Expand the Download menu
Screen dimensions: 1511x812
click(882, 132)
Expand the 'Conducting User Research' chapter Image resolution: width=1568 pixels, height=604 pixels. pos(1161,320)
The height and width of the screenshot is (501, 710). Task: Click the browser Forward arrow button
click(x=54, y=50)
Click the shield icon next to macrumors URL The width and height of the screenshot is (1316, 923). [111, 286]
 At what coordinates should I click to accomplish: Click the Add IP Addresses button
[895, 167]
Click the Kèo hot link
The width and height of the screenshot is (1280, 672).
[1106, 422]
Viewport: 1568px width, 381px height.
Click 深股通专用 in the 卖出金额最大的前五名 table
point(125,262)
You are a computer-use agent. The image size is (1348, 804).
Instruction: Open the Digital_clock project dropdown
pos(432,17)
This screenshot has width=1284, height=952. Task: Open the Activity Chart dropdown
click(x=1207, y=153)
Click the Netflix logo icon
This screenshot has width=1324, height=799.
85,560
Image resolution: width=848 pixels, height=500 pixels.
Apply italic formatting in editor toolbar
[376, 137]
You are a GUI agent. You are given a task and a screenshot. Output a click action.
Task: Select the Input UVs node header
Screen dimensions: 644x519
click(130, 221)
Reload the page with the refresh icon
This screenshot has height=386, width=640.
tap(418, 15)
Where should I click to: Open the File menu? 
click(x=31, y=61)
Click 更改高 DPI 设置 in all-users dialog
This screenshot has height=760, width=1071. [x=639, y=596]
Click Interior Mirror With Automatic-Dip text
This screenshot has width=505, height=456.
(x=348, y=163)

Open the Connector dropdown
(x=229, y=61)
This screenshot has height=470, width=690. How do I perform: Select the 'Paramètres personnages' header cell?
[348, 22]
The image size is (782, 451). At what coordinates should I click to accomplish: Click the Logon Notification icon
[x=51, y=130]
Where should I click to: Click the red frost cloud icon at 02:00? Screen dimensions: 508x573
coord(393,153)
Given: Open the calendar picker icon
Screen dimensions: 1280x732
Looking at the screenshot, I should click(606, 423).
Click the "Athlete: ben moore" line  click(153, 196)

········

In the entries above, count each line that includes "pixels" and report the total with no other text.

- [EXPECTED OUTPUT]
2